Ничего не подозревающие король и королева легли спать, согласно своему обычному тихому обыкновению, в одиннадцать часов. Их чувства, как выражается определенный класс писателей, легче вообразить, чем описать, когда около двух часов ночи их разбудили от сна курьеры, приехавшие сообщить им, что принцесса стала матерью девочки, а принц и принцесса находятся в Сент-Джеймсском дворце в Лондоне. Началась гонка и погоня. Меньше чем через полчаса королева была на дороге в Лондон с двумя старшими принцессами, лордом Херви и другими. Королева держалась с некоторым терпением и достоинством, когда увидела принца и принцессу. Ей показали ребенка. {108} Для него еще не нашли никакой одежды, кроме нескольких салфеток и старого красного плаща. «Благий Бог благослови тебя, бедное маленькое создание, — сказала королева по-французски, — ты попало в очень неприятный мир!»

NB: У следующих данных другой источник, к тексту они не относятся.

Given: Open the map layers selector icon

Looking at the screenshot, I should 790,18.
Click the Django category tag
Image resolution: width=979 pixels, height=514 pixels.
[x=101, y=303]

[Пометка: 1737 г. — Применение прецедента]

Король и королева согласились стать крестным отцом и крестной матерью бедного маленького существа, столь неприятным образом появившегося на этот неприятный свет. Однако поведение принца сочли непростительным, и королевским письмом он был изгнан из дворца короля — будь то в Хэмптон-корте или Сент-Джеймсе. Собственная партия принца, Палтени и его коллеги, категорически отказались одобрить тот экстраординарный шаг, на который решился Фредерик. Болингбро написал из Франции, гневно и презрительно осудив его. Но патриоты были готовы и полны решимости все равно остаться друзьями принца, и у них не хватило даже мужества посоветовать ему принести искренние и полные извинения за свое поведение. Поистине, поступки принца наводят на мысль скорее о приближении безумия, чем об обдуманном и разумном упорстве. Он заставил свою жену рискнуть жизнью — как своей собственной, так и их ребенка, он грубо и беспричинно оскорбил своего отца и мать, а вокруг рождения младенца создал такую завесу секретности и тайны, которая, если бы когда-нибудь возник спор о престолонаследии, дала бы его врагам самый благовидный повод заявить, будто стране подкинули самозванца. Как сказал тогда один из друзей королевы, если за корону снова придется бороться, единственный вопрос будет заключаться в том, кого народ предпочтет — вигского бастарда или торийского бастарда.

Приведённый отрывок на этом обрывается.